Lines from the one containing "This screenshot has height=756, width=733." through the last line of the data are to be returned exactly, both ends included, minus any pictures.
[[ DATA open ]]
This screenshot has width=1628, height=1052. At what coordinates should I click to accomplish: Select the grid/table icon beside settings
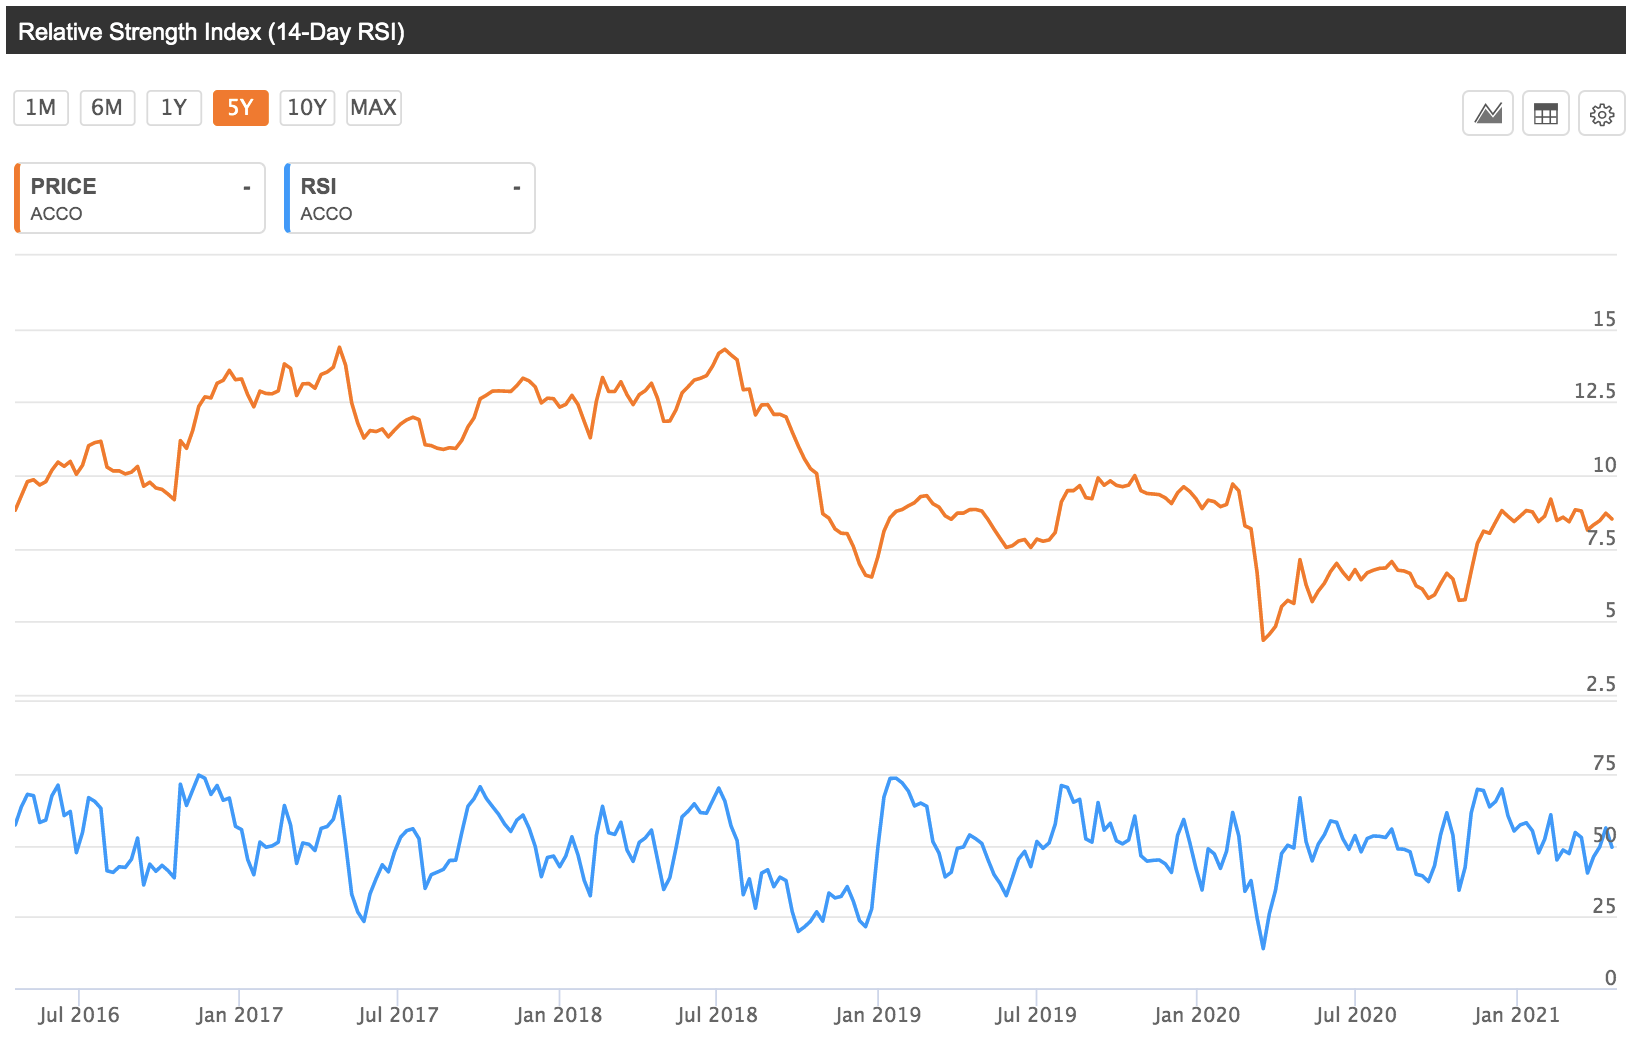coord(1545,114)
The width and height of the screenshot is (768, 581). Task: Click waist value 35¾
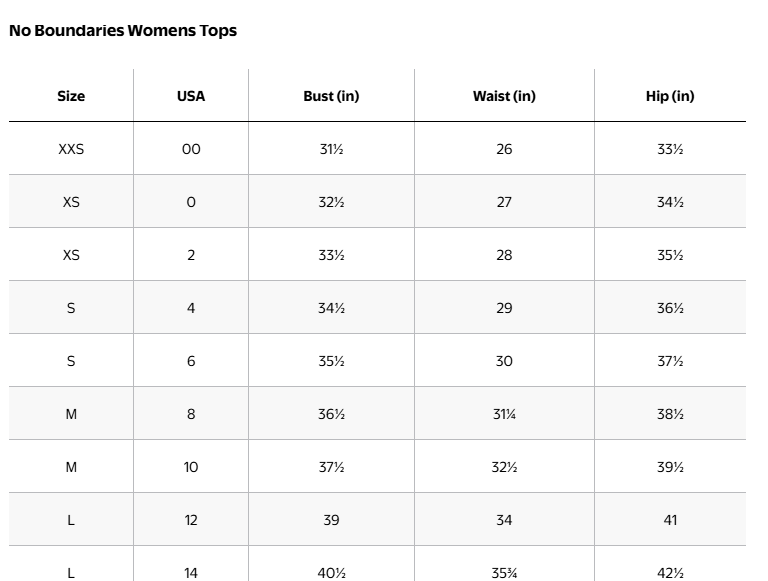tap(504, 572)
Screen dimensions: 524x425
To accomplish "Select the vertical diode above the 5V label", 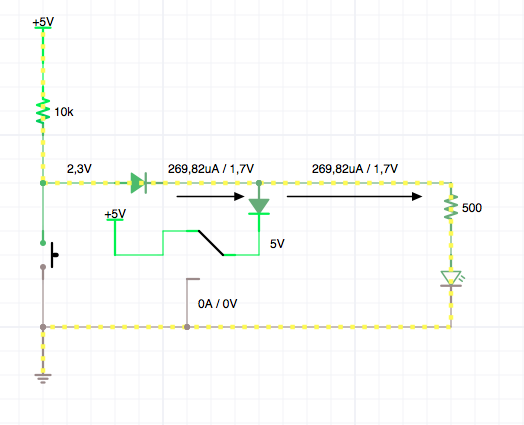I will pos(259,206).
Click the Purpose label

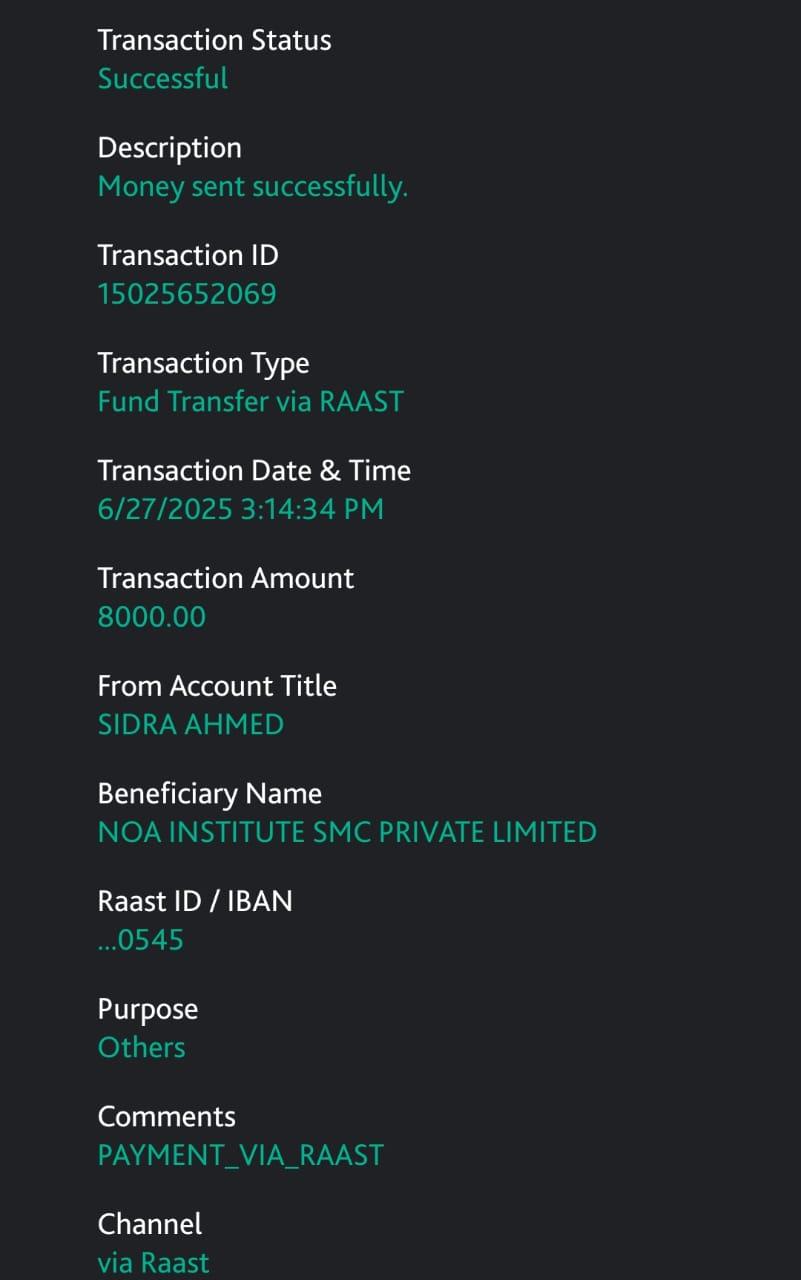coord(148,1010)
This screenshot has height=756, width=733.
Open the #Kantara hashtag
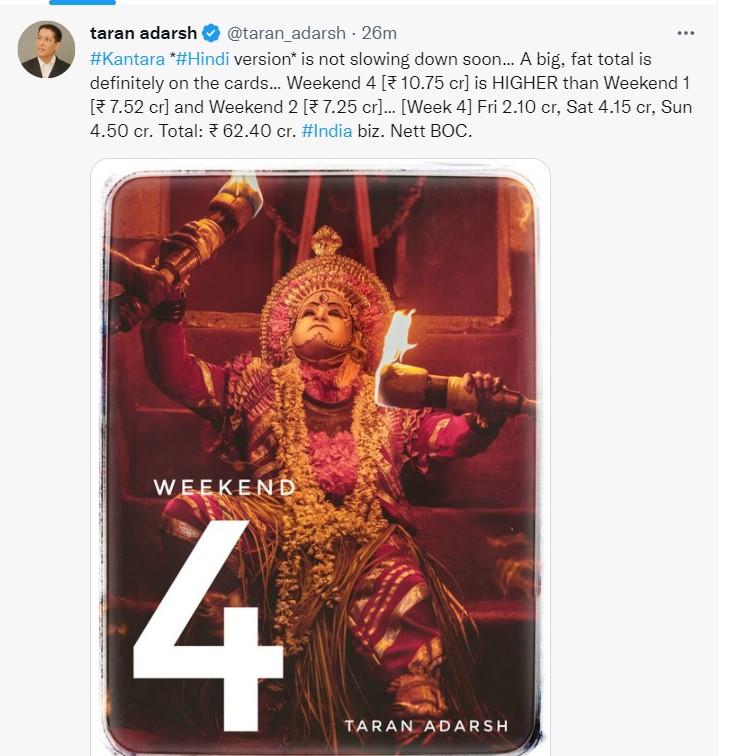pos(123,58)
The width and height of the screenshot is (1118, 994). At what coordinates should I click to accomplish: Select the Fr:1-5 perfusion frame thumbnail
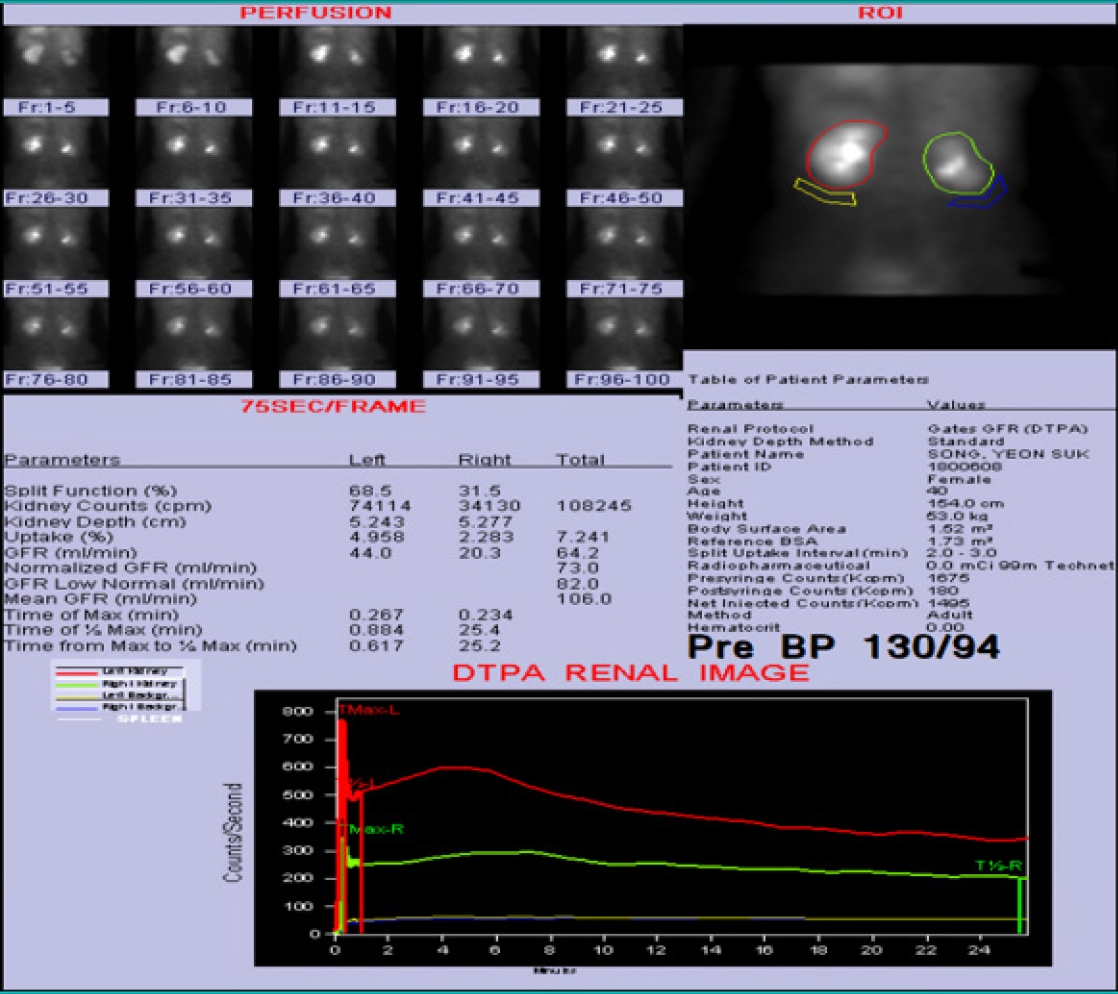pos(56,62)
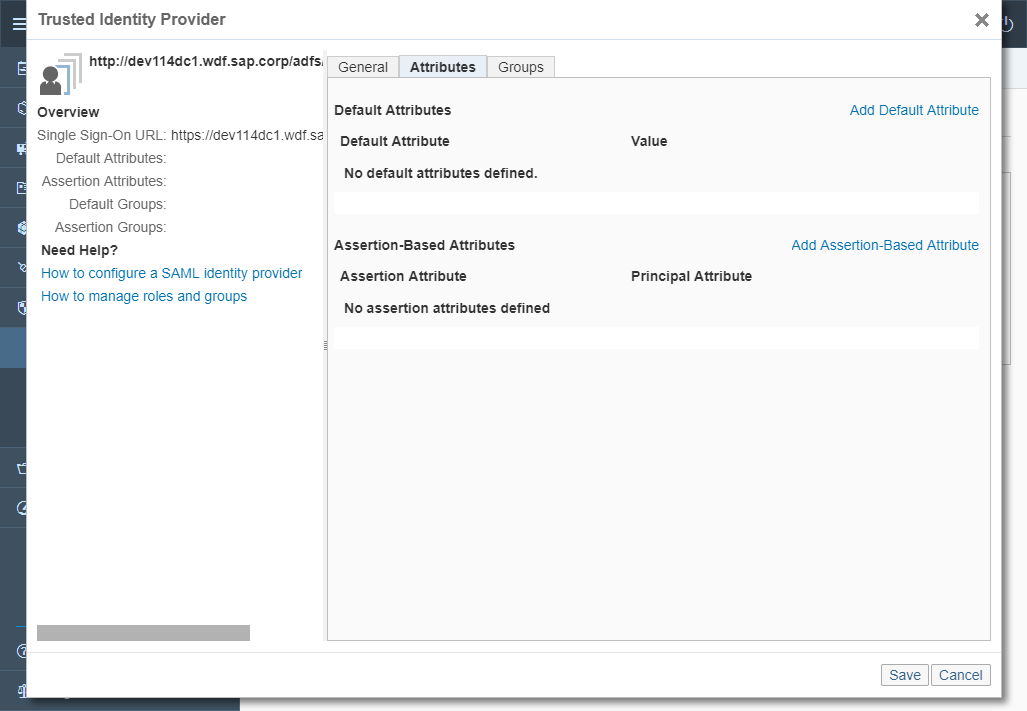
[[ DATA closed ]]
• RESPONSE FOR THIS EXERCISE:
This screenshot has height=756, width=733.
Open the #Kantara hashtag
pos(123,58)
The width and height of the screenshot is (1118, 994). At what coordinates should I click to accomplish: Select the Fr:1-5 perfusion frame thumbnail
pos(56,62)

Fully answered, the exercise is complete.